Legacy local-CPU and remote-Lium execution paths are not part of the supported backend set.

Forced-Init Re-Execution (Anti-Cheat Core)

The challenge harness drives every scored run; the miner code only supplies the model and the loop body.

  1. The harness writes a challenge-owned runner that imports the miner's architecture.py and training.py, sets the global seeds and deterministic flags (torch.manual_seed, cuda.manual_seed_all, use_deterministic_algorithms(True), cudnn deterministic) before any miner code runs, then launches torchrun --standalone --nnodes=1 --nproc-per-node=1 with MASTER_ADDR=127.0.0.1.
  2. The runner installs an instrumented loss capture. The data iterator yields fresh, single-pass batches from the read-only locked train split in a challenge-controlled order, and the challenge records the model's per-batch loss on each new batch before the optimizer updates on it. Because the data is single-pass, this online training loss is the prequential code-length by construction.
  3. The challenge authors prism_run_manifest.v2.json from the captured stream. Any manifest the miner writes is discarded; any metric the miner reports is ignored.

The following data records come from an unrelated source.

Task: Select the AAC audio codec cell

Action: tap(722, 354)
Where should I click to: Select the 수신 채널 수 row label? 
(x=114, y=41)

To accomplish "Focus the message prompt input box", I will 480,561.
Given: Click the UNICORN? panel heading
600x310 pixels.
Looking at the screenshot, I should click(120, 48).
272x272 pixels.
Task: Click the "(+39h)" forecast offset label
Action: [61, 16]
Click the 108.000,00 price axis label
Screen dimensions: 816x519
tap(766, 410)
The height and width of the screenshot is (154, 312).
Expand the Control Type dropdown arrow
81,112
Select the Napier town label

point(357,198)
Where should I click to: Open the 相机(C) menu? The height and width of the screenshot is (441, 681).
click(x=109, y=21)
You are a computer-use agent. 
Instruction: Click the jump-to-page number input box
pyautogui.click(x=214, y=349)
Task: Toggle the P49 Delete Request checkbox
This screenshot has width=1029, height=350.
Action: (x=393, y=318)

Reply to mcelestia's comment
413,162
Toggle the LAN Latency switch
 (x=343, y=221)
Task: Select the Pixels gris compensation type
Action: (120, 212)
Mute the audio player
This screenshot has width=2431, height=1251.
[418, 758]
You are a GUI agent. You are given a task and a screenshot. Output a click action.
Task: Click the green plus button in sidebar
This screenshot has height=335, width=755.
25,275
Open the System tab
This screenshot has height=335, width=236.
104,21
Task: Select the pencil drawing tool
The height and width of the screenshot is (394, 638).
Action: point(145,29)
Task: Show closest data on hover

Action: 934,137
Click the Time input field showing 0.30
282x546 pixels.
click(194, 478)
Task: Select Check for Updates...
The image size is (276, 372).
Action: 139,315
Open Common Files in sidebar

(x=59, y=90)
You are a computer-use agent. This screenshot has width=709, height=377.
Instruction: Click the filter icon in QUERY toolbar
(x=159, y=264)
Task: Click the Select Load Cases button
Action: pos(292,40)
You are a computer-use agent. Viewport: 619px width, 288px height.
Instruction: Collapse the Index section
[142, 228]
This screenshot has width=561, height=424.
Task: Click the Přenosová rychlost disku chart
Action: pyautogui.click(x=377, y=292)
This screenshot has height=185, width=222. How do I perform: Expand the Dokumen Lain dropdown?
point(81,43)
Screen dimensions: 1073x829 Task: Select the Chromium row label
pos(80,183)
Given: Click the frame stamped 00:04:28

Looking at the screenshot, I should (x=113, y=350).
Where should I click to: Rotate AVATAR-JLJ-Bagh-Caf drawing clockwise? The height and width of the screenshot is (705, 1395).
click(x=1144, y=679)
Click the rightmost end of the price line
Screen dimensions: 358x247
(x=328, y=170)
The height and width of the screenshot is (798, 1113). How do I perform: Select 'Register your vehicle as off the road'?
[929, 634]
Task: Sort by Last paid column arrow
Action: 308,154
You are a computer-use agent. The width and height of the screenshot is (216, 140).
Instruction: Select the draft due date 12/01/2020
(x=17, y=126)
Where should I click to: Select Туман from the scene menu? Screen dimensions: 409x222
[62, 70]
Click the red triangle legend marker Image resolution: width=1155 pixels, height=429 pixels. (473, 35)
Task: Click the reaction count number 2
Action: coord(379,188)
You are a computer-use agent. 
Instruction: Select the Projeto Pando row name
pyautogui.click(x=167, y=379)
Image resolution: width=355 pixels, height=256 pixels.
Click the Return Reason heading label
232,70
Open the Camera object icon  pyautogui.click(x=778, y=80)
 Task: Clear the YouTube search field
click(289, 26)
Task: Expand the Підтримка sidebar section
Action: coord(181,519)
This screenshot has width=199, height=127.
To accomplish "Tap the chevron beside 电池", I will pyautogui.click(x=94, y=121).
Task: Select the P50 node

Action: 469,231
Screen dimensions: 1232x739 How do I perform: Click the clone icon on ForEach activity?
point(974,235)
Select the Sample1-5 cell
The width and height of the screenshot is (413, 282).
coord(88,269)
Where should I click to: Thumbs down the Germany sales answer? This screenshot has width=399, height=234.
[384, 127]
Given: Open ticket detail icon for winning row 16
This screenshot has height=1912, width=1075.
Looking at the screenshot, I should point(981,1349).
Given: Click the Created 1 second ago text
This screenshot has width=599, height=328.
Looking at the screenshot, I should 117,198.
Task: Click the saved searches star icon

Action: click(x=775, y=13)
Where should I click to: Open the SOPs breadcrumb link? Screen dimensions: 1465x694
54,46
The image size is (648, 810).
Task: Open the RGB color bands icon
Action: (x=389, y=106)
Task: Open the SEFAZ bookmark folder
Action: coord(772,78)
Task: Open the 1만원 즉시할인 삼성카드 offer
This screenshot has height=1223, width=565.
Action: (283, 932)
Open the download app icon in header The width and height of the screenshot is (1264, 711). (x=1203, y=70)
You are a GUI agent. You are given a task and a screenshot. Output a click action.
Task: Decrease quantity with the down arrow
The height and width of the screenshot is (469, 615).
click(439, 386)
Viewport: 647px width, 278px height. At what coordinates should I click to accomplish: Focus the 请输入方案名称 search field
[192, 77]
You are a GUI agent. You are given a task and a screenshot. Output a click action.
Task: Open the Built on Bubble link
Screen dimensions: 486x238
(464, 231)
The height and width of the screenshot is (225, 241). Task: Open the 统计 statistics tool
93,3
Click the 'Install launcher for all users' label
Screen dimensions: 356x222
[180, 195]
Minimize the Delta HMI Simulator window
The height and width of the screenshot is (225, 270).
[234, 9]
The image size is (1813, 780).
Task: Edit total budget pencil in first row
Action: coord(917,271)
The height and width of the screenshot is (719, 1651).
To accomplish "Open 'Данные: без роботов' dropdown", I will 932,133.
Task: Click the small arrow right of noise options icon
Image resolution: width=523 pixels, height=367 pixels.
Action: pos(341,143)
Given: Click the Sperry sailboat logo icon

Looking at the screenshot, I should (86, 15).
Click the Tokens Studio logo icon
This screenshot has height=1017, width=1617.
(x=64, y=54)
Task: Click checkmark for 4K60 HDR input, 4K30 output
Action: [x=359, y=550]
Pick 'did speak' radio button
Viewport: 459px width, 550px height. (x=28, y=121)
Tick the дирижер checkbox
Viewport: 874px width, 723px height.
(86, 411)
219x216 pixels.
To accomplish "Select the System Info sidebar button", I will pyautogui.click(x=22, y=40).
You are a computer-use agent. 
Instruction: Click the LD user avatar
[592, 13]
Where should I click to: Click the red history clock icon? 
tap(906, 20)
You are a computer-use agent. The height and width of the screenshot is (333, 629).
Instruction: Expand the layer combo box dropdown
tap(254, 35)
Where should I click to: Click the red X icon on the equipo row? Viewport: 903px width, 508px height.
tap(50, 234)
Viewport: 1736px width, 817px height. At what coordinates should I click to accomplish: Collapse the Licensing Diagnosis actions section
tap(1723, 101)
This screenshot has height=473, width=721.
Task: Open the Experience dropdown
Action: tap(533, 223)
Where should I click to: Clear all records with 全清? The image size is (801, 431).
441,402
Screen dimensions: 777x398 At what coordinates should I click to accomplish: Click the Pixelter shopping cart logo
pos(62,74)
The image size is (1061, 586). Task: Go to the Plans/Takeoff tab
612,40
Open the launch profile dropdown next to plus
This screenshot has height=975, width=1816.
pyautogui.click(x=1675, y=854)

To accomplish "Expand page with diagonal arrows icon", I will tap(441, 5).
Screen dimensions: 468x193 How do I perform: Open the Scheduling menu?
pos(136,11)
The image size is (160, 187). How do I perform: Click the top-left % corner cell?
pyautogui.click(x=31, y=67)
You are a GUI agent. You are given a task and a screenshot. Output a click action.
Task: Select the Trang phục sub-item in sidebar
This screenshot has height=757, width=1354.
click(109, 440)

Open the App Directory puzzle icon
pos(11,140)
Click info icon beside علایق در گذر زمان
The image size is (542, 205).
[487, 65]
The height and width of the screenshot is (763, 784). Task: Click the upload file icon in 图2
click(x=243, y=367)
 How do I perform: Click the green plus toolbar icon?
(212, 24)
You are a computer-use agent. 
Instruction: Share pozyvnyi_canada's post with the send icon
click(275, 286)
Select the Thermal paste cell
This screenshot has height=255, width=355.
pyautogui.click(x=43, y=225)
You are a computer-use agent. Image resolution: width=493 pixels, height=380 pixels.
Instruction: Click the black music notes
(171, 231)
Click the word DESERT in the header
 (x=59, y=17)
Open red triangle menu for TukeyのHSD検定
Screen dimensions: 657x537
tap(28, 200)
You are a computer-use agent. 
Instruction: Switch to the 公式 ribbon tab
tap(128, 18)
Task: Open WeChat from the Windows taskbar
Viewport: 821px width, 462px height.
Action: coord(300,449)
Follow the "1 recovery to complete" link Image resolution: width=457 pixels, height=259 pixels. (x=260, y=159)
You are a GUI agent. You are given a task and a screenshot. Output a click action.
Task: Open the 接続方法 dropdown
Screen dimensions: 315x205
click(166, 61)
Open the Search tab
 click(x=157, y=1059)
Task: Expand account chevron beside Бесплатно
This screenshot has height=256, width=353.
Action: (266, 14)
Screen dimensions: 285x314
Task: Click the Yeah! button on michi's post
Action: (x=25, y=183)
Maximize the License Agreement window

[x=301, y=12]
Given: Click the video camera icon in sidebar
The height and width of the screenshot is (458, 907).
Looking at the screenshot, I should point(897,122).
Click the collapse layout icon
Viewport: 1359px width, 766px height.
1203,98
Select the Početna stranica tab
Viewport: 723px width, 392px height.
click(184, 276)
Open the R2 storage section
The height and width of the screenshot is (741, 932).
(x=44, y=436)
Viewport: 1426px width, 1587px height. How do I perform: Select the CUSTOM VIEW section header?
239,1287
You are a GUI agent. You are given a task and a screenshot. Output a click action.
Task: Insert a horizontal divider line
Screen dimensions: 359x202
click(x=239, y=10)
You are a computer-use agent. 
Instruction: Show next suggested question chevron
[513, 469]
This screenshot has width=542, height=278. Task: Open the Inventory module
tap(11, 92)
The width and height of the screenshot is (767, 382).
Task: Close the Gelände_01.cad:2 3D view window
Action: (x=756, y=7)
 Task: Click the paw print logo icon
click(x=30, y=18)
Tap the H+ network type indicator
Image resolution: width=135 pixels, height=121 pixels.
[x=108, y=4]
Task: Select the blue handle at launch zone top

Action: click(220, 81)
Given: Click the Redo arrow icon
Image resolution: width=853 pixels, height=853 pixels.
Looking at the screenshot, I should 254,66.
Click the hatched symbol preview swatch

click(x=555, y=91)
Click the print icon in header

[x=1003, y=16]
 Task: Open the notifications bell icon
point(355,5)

The eval container is non-root, runs with a read-only rootfs except artifacts_dir, uses network=none, and is bounded by a wall-clock budget that is only a safety cap, never part of the score.

State Model

PRISM stores state in SQLite. Important tables include:

  • miners
  • submissions
  • eval_jobs
  • gpu_leases
  • scores
  • submission_sources
  • llm_reviews
  • plagiarism_reviews
  • epochs

eval_jobs tracks each evaluation attempt (including the level='l1' static-tracking placeholder created at submission time, which is not GPU work). gpu_leases records the exclusive single-GPU lease for a scored run. scores holds the challenge-computed prequential bits-per-byte final_score and its metrics payload.

Scoring Flow

After the forced-init re-execution completes with a valid challenge-authored prism_run_manifest.v2.json, scoring computes everything from the challenge-owned capture:

  • the prequential bits-per-byte primary score (lower bpb yields a better final_score);
  • the held-out delta-over-random-init tie-breaker on the secret val split (a near-tie refinement that never overrides the primary bpb axis);
  • the train-vs-held-out anti-memorization gap, which penalizes an excessive gap;
  • a step-0 / smuggled-weights anomaly multiplier that zeroes an anomalous run.
flowchart LR
    Reexec[Online Loss Stream] --> Bpb[Prequential bits-per-byte]
    Bpb --> Final[final_score]
    Heldout[Held-out Delta on Secret val] --> Final
    Gap[Train-vs-Held-out Gap] --> Final
    Final --> Board[Leaderboard ORDER BY final_score DESC]
    Board --> Weights[Normalized Dry-Run Weights]
Loading

The leaderboard orders by final_score with a deterministic earliest-commit-wins tie-break, and get_weights returns one normalized, dry-run weight per hotkey (best submission per hotkey). Weights are never written on-chain.

Failure Handling

Submissions can end in one of these states:

  • pending
  • running
  • completed
  • failed
  • rejected
  • held

Rejected submissions fail static review, the two-script contract, the LLM hard gate, or duplicate review. Failed submissions passed the gates but failed the re-execution, scoring, or infrastructure. Held submissions are quarantined by the LLM review pending operator attention; the v1-NAS component-attribution holds and ownership-event machinery have been decommissioned.